◆ The data ◆
Content starts

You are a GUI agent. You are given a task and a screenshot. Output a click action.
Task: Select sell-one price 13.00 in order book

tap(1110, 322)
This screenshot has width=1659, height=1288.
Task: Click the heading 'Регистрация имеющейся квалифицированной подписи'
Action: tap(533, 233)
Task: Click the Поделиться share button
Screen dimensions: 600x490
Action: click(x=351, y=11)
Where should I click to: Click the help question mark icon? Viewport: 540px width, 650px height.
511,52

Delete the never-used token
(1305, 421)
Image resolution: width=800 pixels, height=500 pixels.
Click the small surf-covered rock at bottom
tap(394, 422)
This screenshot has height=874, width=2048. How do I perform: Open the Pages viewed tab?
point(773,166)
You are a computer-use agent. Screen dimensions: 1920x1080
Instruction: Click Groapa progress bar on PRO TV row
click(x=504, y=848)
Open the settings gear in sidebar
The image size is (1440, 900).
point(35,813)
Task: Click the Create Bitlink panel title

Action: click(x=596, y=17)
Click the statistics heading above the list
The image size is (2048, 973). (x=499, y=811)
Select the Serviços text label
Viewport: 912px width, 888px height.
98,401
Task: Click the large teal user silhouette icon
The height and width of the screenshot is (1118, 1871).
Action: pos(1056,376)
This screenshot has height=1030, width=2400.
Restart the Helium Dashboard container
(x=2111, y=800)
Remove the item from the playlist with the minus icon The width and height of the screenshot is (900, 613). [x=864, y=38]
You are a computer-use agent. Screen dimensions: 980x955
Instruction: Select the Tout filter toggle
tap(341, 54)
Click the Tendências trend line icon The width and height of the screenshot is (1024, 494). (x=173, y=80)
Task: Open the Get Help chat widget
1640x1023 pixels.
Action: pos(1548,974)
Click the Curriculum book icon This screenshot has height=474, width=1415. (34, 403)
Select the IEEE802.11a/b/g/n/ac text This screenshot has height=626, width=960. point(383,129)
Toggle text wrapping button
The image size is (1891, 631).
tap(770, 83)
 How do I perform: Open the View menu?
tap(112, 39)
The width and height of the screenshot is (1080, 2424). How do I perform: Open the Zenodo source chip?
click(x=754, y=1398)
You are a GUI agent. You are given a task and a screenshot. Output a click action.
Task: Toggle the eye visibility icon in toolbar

Content ends

◆ Task requirements ◆
Transcribe the entries exactly.

◆ Answer to this exercise ◆
You are a GUI agent. You are given a task and a screenshot. Output a click action.
Task: Select sell-one price 13.00 in order book

tap(1110, 322)
This screenshot has width=1659, height=1288.
Task: Click the heading 'Регистрация имеющейся квалифицированной подписи'
Action: tap(533, 233)
Task: Click the Поделиться share button
Screen dimensions: 600x490
Action: click(x=351, y=11)
Where should I click to: Click the help question mark icon? Viewport: 540px width, 650px height.
511,52

Delete the never-used token
(1305, 421)
Image resolution: width=800 pixels, height=500 pixels.
Click the small surf-covered rock at bottom
tap(394, 422)
This screenshot has height=874, width=2048. How do I perform: Open the Pages viewed tab?
point(773,166)
You are a computer-use agent. Screen dimensions: 1920x1080
Instruction: Click Groapa progress bar on PRO TV row
click(x=504, y=848)
Open the settings gear in sidebar
The image size is (1440, 900).
point(35,813)
Task: Click the Create Bitlink panel title

Action: click(x=596, y=17)
Click the statistics heading above the list
The image size is (2048, 973). (x=499, y=811)
Select the Serviços text label
Viewport: 912px width, 888px height.
98,401
Task: Click the large teal user silhouette icon
The height and width of the screenshot is (1118, 1871).
Action: pos(1056,376)
This screenshot has height=1030, width=2400.
Restart the Helium Dashboard container
(x=2111, y=800)
Remove the item from the playlist with the minus icon The width and height of the screenshot is (900, 613). [x=864, y=38]
You are a computer-use agent. Screen dimensions: 980x955
Instruction: Select the Tout filter toggle
tap(341, 54)
Click the Tendências trend line icon The width and height of the screenshot is (1024, 494). (x=173, y=80)
Task: Open the Get Help chat widget
1640x1023 pixels.
Action: pos(1548,974)
Click the Curriculum book icon This screenshot has height=474, width=1415. (34, 403)
Select the IEEE802.11a/b/g/n/ac text This screenshot has height=626, width=960. point(383,129)
Toggle text wrapping button
The image size is (1891, 631).
tap(770, 83)
 How do I perform: Open the View menu?
tap(112, 39)
The width and height of the screenshot is (1080, 2424). How do I perform: Open the Zenodo source chip?
click(x=754, y=1398)
You are a GUI agent. You are given a task and a screenshot. Output a click action.
Task: Toggle the eye visibility icon in toolbar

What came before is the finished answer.